- TASK BRIEF: Please print the lines of the material below verbatim, starting with the line that contains "Task: Expand the Ohio region dropdown" and going on through the line that contains "This screenshot has height=713, width=958.".

- RECORDS FOR THIS EXERCISE:
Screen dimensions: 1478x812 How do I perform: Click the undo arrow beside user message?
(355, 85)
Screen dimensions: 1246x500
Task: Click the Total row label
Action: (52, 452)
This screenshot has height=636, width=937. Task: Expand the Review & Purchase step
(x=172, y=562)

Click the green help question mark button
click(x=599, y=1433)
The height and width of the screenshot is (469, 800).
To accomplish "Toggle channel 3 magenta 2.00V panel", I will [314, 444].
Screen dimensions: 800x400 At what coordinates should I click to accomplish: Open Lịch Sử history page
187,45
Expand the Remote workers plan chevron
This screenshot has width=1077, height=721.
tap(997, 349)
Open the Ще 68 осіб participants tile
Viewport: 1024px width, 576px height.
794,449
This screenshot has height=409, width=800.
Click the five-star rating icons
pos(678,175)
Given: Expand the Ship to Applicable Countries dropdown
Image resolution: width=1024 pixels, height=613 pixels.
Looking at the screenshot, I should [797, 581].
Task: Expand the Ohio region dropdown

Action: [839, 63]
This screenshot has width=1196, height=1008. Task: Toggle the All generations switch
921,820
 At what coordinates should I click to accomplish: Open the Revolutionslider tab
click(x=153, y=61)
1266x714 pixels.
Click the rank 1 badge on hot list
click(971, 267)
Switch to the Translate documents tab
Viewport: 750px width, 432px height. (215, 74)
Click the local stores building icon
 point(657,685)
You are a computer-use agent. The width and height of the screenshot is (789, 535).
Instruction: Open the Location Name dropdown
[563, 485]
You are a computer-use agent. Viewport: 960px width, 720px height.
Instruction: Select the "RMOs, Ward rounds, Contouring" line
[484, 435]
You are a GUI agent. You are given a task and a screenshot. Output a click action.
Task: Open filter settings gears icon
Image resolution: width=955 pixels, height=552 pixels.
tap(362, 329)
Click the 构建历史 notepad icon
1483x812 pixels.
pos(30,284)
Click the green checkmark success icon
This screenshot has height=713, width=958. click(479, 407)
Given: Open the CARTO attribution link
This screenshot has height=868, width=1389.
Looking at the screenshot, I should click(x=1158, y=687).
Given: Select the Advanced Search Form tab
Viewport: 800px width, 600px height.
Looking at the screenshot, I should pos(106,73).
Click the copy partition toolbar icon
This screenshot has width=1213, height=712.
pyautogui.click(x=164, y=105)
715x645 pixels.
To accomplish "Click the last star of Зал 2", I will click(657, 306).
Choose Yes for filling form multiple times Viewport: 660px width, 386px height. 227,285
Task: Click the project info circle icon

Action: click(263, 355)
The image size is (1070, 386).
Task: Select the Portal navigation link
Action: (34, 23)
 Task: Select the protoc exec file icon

- ANSWER BELOW:
Task: Expand the Ohio region dropdown

Action: [839, 63]
This screenshot has width=1196, height=1008. Task: Toggle the All generations switch
921,820
 At what coordinates should I click to accomplish: Open the Revolutionslider tab
click(x=153, y=61)
1266x714 pixels.
Click the rank 1 badge on hot list
click(971, 267)
Switch to the Translate documents tab
Viewport: 750px width, 432px height. (215, 74)
Click the local stores building icon
 point(657,685)
You are a computer-use agent. The width and height of the screenshot is (789, 535).
Instruction: Open the Location Name dropdown
[563, 485]
You are a computer-use agent. Viewport: 960px width, 720px height.
Instruction: Select the "RMOs, Ward rounds, Contouring" line
[484, 435]
You are a GUI agent. You are given a task and a screenshot. Output a click action.
Task: Open filter settings gears icon
Image resolution: width=955 pixels, height=552 pixels.
tap(362, 329)
Click the 构建历史 notepad icon
1483x812 pixels.
pos(30,284)
Click the green checkmark success icon
This screenshot has height=713, width=958. click(479, 407)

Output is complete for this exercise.